Tunisie : une révolution à venir

mis en ligne le 11 mars 2015
1769TunisieL’exception tunisienne : ils ont voté et après ?
Au moment où les forces progressistes usées – en dehors d’un cercle restreint d’irréductibles – ont presque fini par croire que la dictature en Tunisie est inéluctable et irréversible ; alors que certains militants se sont suicidés, que d’autres ont disparu, que d’autres se sont résignés ou ont tourné leur veste… voilà qu’un fait divers (l’immolation parle feu, le 17 décembre 2010, d’un marchand ambulant a politisé Mohamed Bouazizi) crée l’événement : le réveil d’un peuple, en apparence acquis depuis des décennies aux dictatures respectives de Bourguiba et de Ben Ali et qui se soulève comme un seul homme, animé par un seul mot devenu magique : dégage !
Depuis, on a fait couler beaucoup d’encre, on parle de la « révolution du Jasmin », du « Printemps arabe » et d’« exception tunisienne » qui par contamination successive prétendent toucher tout le bassin méditerranéen, voire d’avantage. Pour beaucoup, les élections législatives et présidentielles d’octobre et de décembre 2014 ont représenté le couronnement de cette « exception tunisienne ». Qu’en est-il en réalité ?
Depuis le renversement du dictateur Ben Ali le 14 janvier 2011, la Tunisie constitue, en effet, un laboratoire qui reste unique en son genre aussi bien et paradoxalement pour les puissances mondiales et les forces dominantes localement que pour le peuple qui aspire au bien-être social et à la liberté. Pour les premiers, elle est le terrain fertile à une nouvelle répartition du Pouvoir (les charognes politiques locales de gauche et surtout de droite – qui sont nombreuses et diverses – se livrent depuis le soulèvement de 2011 à une guerre fratricide de partage du gâteau, hypocritement pacifiées par un phrasé patriotique : on est tous Tunisie (Koulouna Tounis) – qui a précédé à un non moins démagogique : on est tous Charlie).

Jeu et enjeu de pouvoir
En effet, les puissances mondiales qui ont toujours tenu sous leurs bottes l’économie tunisienne, œuvrent activement après le doute créé par l’effritement de leurs alliés dictateurs en 2010, à s’assurer du maintien de ce pays dans la barbarie du néolibéralisme du FMI, de la Banque européenne et de la Banque mondiale associés aux intérêts des pétrodollars du Qatar et de l’Arabie saoudite.
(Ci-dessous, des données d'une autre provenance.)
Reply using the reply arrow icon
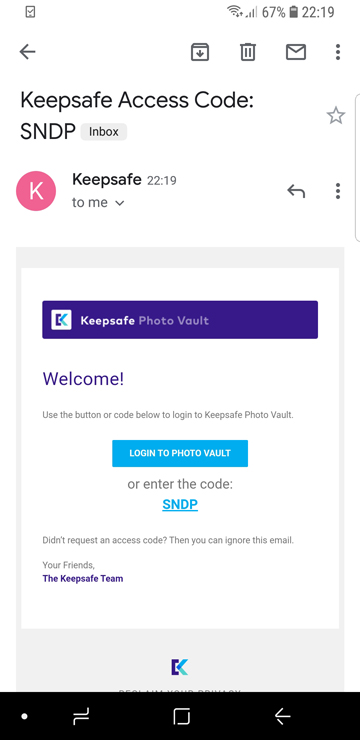 tap(296, 191)
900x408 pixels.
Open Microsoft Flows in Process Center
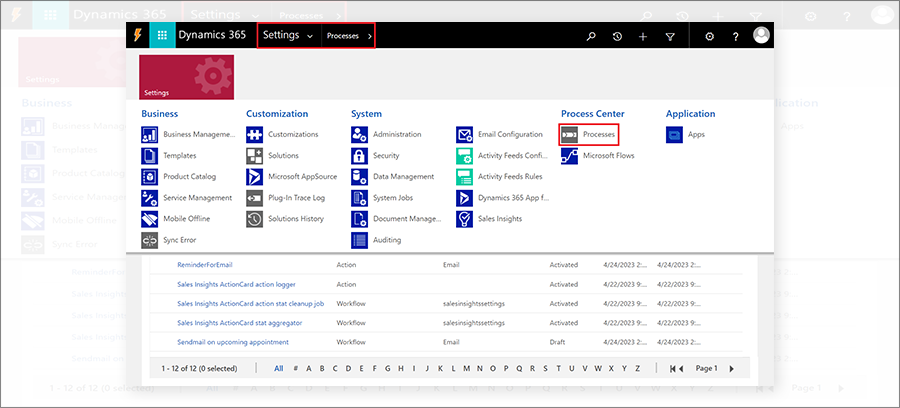(608, 155)
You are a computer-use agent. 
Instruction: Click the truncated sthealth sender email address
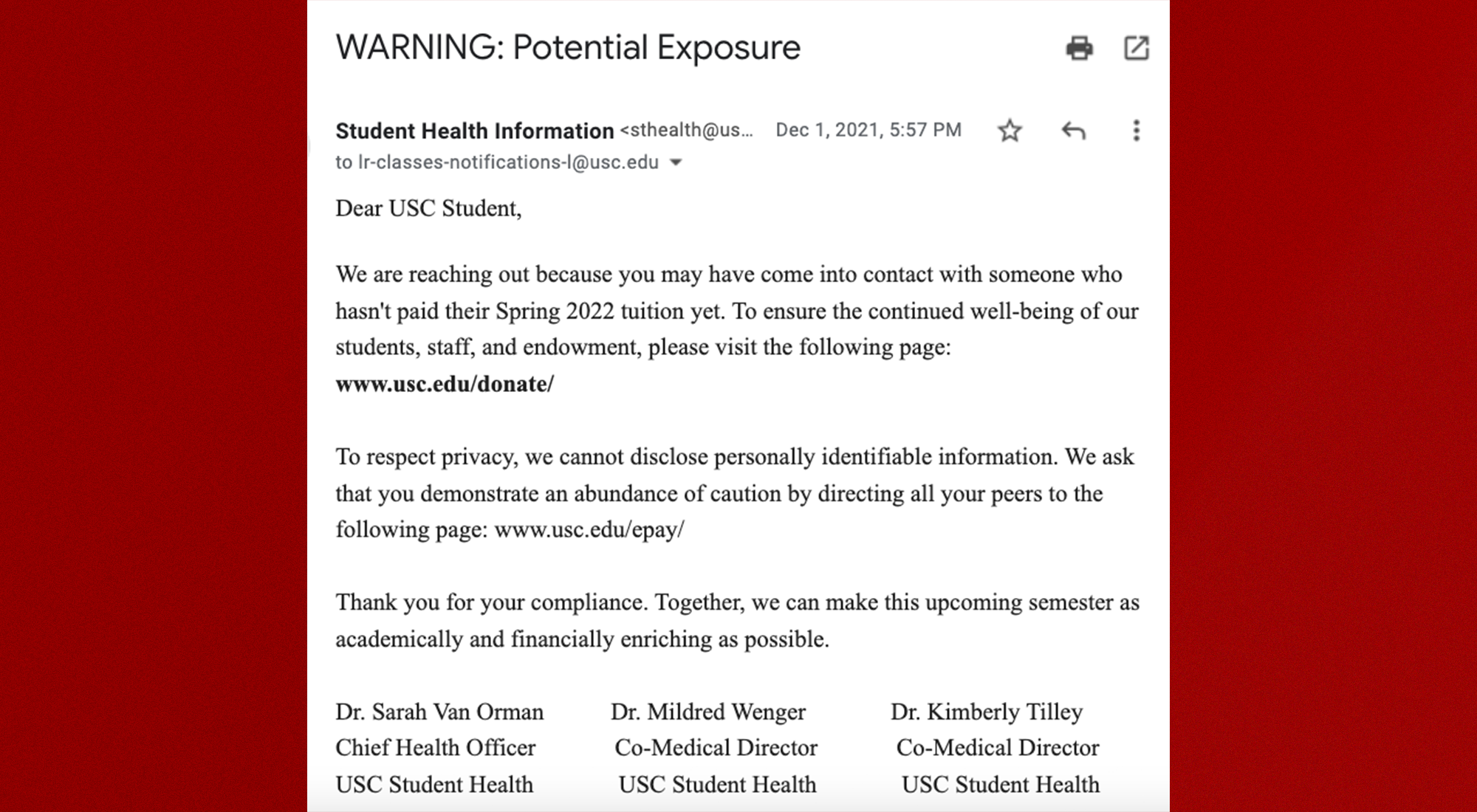(687, 130)
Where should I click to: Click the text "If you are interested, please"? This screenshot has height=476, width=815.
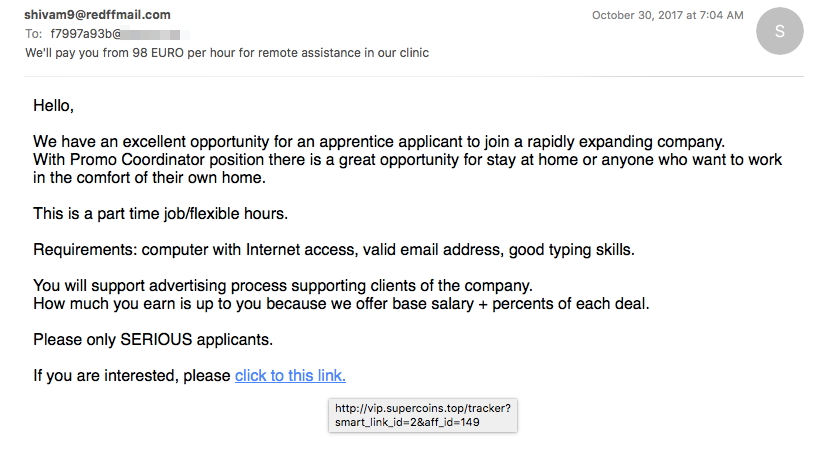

La nouvelle stratégie inspirée de l’idéologie américaine du Grand Moyen Orient consiste cette fois, non à soutenir les dictatures des pays en voie de développement – comme on nous a habitués jusqu’ici – mais à emprunter la voie démocratique des urnes.
Pourtant, ce qui jette un doute à la crédibilité des deux élections de 2011 et 2014 qui ont suivi l’Insurrection, c’est que les Américains et les Européens ont rencontré à plusieurs reprises respectivement et très officiellement – alors qu’ils n’étaient pas encore au pouvoir – aussi bien Rached al-Ganouchi, leader du mouvement islamiste d’Al-Nahda qui a emporté les élections de la constituante de 2011 que Beji Caïd el-Sebsi, l’actuel président de la république et leadeur du mouvement Nidaa Tounis qui a remporté les élections législatives de 2014. D’autre part, les deux leadeurs qui pourtant s’affichent comme des adversaires historiques se sont rencontrés à Paris (ben voyons !) avant ces élections pour négocier à l’amiable la répartition du Pouvoir. Ce n’est pas étonnant qu’ils gouvernent actuellement ensemble dans le sixième gouvernement d’Habib Essid (un ancien de Ben Ali), avec la bénédiction des puissances occidentales qui les félicitent en enfonçant le pays dans les dettes. En même temps, les biens mal acquis du dictateur Ben Ali et de sa famille et ses comptes bancaires continuent à fructifier en Occident et dans les pays du Golfe en toute impunité après quatre ans, au vu et au su de tous, y compris du gouvernement provisoire de 2011 à 2014 et a fortiori de celui de Nida Tounès aux commandes et dont certains leaders ont servi Ben Ali jusqu’à sa destitution… Aussi bien la Troïka, le président Moncef Marzouki que l’actuel Président et gouvernement n’ont cessé de vanter les mérites des Emirs du Qatar (qui salariait Marzouki) que de l’Arabie saoudite qui protège et abrite le dictateur Ben Ali. Un marché de dupes : ceux qui sont au pouvoir depuis 2011, vendent aux Tunisiens une phraséologie de manipulation qui cache leurs arrangements stratégiques avec l’ancienne dictature dans le cadre de l’alternance du pouvoir. Ces premiers faits dévoilent déjà que ces élections constituent une mascarade pour partager le pouvoir, faire taire le mouvement populaire, la liberté d’expression et les multiples mouvements sociaux qui ne se sont pas arrêtés depuis l’Insurrection.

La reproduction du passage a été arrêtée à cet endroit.